To enact this, the Government needs to repeal existing requirements to assess for care needs prior to hospital discharge, and the accompanying process of assessment and discharge notices, which the LGA also supports.
Standalone Better Care Fund
Finally, the LGA also welcomed the proposal for creating a standalone power for the Better Care Fund, separating it from the NHS Mandate setting process, which will no longer be on an annual basis.
A new data strategy for health and care
Beyond the plans for new legislation, there are some other ongoing changes, including the development of a data strategy for health and social care.
This includes proposals to require health and adult social care organisations to share anonymised information that they hold between themselves where this sharing would benefit the health and social care system.

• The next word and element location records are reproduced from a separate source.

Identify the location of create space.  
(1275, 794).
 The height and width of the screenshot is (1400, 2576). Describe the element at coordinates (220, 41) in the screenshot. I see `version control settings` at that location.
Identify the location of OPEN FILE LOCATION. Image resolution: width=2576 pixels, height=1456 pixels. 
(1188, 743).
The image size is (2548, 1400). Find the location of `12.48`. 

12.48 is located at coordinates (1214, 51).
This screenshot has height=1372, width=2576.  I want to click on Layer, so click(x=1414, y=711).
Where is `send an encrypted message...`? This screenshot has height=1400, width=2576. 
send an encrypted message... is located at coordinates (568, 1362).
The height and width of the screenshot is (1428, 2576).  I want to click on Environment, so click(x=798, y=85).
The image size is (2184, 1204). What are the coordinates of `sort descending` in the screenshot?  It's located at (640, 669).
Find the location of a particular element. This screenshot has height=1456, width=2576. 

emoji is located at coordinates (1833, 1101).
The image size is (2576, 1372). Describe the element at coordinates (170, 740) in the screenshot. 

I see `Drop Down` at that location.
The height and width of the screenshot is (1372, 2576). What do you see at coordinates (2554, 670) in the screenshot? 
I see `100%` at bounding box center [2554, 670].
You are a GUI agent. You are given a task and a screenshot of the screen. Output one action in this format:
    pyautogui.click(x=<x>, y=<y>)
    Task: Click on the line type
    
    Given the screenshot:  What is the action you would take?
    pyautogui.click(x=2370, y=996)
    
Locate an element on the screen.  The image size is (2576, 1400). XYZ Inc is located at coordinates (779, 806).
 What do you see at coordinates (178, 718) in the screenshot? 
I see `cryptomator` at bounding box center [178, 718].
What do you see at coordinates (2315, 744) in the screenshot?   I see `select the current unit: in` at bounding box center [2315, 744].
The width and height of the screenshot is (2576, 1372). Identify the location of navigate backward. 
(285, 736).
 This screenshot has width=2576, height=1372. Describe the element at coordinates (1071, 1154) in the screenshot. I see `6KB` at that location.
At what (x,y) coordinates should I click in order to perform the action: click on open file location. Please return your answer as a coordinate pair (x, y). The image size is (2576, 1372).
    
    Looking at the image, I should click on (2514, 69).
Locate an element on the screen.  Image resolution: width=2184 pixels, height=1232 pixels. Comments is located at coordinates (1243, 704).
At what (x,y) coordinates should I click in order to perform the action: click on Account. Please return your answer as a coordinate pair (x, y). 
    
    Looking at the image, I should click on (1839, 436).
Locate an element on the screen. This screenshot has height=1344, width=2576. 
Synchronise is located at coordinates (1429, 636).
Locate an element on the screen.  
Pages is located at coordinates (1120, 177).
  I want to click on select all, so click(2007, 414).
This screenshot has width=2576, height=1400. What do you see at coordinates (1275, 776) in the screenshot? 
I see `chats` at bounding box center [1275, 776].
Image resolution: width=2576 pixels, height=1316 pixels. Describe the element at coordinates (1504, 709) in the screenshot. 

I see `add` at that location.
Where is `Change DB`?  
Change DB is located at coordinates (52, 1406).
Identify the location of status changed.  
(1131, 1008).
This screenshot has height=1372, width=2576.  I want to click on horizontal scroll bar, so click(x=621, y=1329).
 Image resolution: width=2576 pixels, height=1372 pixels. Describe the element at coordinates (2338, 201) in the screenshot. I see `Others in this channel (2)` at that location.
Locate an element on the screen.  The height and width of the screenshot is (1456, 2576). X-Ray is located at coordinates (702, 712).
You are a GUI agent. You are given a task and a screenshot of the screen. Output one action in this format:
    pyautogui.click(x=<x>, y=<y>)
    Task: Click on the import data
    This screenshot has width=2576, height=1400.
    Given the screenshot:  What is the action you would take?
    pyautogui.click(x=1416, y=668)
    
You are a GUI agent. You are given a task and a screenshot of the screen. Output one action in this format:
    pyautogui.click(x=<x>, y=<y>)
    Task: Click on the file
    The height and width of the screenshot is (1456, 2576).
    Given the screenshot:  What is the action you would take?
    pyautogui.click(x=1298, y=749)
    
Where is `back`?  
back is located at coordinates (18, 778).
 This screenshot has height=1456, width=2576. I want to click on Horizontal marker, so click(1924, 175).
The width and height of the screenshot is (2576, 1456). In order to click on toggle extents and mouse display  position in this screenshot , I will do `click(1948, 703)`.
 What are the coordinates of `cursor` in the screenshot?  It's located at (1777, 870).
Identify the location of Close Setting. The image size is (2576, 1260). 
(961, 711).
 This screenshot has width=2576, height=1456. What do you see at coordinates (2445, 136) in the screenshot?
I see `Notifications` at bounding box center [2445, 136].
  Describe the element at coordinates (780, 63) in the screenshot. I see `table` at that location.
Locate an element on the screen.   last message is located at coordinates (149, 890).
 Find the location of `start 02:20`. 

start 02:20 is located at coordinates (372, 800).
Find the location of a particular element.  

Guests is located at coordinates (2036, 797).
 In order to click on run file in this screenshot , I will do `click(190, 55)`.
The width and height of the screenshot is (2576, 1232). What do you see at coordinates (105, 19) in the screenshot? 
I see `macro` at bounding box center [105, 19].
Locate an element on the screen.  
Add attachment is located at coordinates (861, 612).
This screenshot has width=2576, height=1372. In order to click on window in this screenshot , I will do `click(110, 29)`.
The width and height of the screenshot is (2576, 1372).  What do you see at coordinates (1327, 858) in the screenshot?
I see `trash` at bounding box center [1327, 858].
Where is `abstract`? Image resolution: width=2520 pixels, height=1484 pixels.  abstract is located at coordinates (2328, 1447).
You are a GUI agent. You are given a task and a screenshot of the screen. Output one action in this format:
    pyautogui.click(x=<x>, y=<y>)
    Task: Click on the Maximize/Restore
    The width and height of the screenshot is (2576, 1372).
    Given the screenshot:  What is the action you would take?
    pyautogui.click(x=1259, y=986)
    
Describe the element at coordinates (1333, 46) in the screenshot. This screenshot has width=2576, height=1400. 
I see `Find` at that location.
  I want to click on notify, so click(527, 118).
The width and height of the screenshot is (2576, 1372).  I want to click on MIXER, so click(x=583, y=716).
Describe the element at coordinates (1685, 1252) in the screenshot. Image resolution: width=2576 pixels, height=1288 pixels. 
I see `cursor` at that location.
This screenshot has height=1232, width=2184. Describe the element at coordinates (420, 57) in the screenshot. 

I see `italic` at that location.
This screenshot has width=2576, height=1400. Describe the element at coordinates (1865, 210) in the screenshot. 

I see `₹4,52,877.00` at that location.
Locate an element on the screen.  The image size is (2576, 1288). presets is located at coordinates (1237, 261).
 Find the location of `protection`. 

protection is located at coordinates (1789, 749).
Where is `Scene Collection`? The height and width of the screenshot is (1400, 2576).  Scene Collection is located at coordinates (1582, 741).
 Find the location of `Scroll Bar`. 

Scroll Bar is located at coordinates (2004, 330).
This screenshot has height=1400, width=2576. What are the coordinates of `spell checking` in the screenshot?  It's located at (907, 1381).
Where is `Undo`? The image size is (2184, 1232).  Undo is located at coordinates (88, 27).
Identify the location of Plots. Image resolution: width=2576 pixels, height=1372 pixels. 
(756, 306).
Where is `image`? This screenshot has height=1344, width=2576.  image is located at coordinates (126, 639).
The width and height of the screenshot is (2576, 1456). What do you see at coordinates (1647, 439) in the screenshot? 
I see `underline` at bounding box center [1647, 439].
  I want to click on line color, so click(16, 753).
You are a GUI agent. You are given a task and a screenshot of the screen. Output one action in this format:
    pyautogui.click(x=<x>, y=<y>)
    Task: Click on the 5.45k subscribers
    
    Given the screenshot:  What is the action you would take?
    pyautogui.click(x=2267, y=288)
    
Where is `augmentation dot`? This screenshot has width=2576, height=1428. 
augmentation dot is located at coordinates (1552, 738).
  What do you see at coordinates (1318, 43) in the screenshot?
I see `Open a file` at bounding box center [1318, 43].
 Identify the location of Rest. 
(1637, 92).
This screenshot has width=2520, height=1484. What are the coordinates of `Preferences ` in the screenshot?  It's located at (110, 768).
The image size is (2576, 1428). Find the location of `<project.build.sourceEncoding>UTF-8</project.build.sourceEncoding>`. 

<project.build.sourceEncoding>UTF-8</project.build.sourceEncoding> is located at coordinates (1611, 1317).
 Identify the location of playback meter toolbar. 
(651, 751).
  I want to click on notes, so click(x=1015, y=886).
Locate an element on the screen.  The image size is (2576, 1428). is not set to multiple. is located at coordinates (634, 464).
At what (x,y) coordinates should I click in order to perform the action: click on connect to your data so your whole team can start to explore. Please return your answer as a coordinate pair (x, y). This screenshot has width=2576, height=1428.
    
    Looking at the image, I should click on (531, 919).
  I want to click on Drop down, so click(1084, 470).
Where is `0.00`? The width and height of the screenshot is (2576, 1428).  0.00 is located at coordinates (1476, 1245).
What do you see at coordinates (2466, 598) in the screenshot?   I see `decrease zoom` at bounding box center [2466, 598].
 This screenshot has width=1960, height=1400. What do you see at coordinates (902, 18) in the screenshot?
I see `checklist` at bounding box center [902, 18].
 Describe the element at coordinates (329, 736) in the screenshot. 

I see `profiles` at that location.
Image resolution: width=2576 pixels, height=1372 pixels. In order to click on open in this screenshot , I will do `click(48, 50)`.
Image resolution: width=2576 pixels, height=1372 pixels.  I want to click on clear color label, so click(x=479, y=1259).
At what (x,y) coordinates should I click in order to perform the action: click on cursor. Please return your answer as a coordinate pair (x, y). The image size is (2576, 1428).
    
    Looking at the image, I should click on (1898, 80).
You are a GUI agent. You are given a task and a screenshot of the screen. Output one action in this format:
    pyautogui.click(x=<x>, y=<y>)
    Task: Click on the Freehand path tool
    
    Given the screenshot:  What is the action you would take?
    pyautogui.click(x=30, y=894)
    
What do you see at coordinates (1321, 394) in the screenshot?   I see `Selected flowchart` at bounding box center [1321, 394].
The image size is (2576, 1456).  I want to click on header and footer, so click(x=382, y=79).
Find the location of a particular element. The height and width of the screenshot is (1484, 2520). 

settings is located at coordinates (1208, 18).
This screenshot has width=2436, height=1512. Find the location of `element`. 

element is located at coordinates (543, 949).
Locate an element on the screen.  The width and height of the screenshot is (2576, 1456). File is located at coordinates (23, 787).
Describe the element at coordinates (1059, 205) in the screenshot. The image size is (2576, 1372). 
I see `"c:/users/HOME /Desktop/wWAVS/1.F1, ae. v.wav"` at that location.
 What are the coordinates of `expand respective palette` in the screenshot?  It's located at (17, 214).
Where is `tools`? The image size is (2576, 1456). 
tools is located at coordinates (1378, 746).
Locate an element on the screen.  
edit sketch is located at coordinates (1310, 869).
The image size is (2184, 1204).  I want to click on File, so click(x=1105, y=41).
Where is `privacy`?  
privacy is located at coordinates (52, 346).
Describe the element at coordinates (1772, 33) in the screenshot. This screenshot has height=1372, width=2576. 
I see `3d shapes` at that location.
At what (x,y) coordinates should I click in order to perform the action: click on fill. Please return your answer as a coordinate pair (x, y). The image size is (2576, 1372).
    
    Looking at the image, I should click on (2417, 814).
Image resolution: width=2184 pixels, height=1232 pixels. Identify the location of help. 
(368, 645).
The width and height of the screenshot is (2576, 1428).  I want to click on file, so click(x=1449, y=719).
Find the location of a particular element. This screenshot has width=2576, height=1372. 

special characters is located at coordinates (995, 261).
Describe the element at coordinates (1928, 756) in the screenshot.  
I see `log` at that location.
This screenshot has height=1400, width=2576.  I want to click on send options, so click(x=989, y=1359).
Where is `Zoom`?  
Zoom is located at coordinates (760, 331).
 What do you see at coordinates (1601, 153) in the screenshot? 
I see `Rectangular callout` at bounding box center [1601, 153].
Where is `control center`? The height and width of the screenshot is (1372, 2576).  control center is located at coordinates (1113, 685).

There will also be powers for the Health and Social Care Secretary to require the data from all registered adult social care providers about all services they provide, whether funded by local authorities or privately; and require data from private providers of health care. There will also be a power for the Government to mandate standards for how data is collected and stored.
The LGA has been eager to ensure “that any new data requirements or standards do not add to the reporting burden for social care without providing a proportionate benefit”.